* [PROBLEM STATEMENT] Give back every entry below, unchanged.
[Opening DATASET ENTRIES section]
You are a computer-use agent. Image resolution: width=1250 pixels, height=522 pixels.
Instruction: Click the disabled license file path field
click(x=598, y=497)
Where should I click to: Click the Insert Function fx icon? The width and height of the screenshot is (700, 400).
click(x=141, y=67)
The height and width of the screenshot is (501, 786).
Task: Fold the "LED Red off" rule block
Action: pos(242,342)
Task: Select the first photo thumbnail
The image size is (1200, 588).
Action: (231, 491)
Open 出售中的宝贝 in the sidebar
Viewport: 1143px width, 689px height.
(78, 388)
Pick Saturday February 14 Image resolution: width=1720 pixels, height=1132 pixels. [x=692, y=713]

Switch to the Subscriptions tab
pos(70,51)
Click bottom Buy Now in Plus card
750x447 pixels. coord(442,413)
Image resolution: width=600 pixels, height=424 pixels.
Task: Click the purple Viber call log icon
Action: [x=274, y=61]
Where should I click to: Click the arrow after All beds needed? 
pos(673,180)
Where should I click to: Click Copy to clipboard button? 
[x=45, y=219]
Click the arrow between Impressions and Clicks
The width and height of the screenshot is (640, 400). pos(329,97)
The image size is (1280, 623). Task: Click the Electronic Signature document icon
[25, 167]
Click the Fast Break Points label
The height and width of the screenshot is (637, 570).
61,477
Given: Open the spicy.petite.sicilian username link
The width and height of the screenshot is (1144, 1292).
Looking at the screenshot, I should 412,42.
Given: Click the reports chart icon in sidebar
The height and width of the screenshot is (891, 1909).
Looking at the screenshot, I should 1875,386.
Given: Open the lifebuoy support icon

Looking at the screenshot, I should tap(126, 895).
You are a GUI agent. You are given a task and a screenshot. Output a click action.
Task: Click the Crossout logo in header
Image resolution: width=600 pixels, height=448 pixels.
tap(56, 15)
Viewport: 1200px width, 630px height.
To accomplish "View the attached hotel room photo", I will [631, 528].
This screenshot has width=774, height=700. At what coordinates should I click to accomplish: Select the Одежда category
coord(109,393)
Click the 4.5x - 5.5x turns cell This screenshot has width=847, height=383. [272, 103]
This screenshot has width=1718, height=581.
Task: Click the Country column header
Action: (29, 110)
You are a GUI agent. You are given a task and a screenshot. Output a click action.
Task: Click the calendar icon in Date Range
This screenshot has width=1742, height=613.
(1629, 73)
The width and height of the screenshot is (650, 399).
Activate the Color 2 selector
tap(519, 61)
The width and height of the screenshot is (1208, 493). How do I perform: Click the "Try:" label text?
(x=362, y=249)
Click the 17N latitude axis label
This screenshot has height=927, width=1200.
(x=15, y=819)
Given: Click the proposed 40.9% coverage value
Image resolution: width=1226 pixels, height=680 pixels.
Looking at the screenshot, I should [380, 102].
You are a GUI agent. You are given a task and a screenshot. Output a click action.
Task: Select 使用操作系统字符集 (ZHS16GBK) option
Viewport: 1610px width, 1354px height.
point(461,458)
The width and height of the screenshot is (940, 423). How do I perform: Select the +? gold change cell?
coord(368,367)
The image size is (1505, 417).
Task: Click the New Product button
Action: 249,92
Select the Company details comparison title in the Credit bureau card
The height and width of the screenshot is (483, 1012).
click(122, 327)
[Closing DATASET ENTRIES section]
* [WRITTEN RESPONSE]
You are a computer-use agent. Image resolution: width=1250 pixels, height=522 pixels.
Instruction: Click the disabled license file path field
click(x=598, y=497)
Where should I click to: Click the Insert Function fx icon? The width and height of the screenshot is (700, 400).
click(x=141, y=67)
The height and width of the screenshot is (501, 786).
Task: Fold the "LED Red off" rule block
Action: pos(242,342)
Task: Select the first photo thumbnail
The image size is (1200, 588).
Action: (231, 491)
Open 出售中的宝贝 in the sidebar
Viewport: 1143px width, 689px height.
(78, 388)
Pick Saturday February 14 Image resolution: width=1720 pixels, height=1132 pixels. [x=692, y=713]

Switch to the Subscriptions tab
pos(70,51)
Click bottom Buy Now in Plus card
750x447 pixels. coord(442,413)
Image resolution: width=600 pixels, height=424 pixels.
Task: Click the purple Viber call log icon
Action: [x=274, y=61]
Where should I click to: Click the arrow after All beds needed? 
pos(673,180)
Where should I click to: Click Copy to clipboard button? 
[x=45, y=219]
Click the arrow between Impressions and Clicks
The width and height of the screenshot is (640, 400). pos(329,97)
The image size is (1280, 623). Task: Click the Electronic Signature document icon
[25, 167]
Click the Fast Break Points label
The height and width of the screenshot is (637, 570).
61,477
Given: Open the spicy.petite.sicilian username link
The width and height of the screenshot is (1144, 1292).
Looking at the screenshot, I should 412,42.
Given: Click the reports chart icon in sidebar
The height and width of the screenshot is (891, 1909).
Looking at the screenshot, I should 1875,386.
Given: Open the lifebuoy support icon

Looking at the screenshot, I should tap(126, 895).
You are a GUI agent. You are given a task and a screenshot. Output a click action.
Task: Click the Crossout logo in header
Image resolution: width=600 pixels, height=448 pixels.
tap(56, 15)
Viewport: 1200px width, 630px height.
To accomplish "View the attached hotel room photo", I will [631, 528].
This screenshot has width=774, height=700. At what coordinates should I click to accomplish: Select the Одежда category
coord(109,393)
Click the 4.5x - 5.5x turns cell This screenshot has width=847, height=383. [272, 103]
This screenshot has width=1718, height=581.
Task: Click the Country column header
Action: (29, 110)
You are a GUI agent. You are given a task and a screenshot. Output a click action.
Task: Click the calendar icon in Date Range
This screenshot has width=1742, height=613.
(1629, 73)
The width and height of the screenshot is (650, 399).
Activate the Color 2 selector
tap(519, 61)
The width and height of the screenshot is (1208, 493). How do I perform: Click the "Try:" label text?
(x=362, y=249)
Click the 17N latitude axis label
This screenshot has height=927, width=1200.
(x=15, y=819)
Given: Click the proposed 40.9% coverage value
Image resolution: width=1226 pixels, height=680 pixels.
Looking at the screenshot, I should [380, 102].
You are a GUI agent. You are given a task and a screenshot. Output a click action.
Task: Select 使用操作系统字符集 (ZHS16GBK) option
Viewport: 1610px width, 1354px height.
point(461,458)
The width and height of the screenshot is (940, 423). How do I perform: Select the +? gold change cell?
coord(368,367)
The image size is (1505, 417).
Task: Click the New Product button
Action: 249,92
Select the Company details comparison title in the Credit bureau card
The height and width of the screenshot is (483, 1012).
click(122, 327)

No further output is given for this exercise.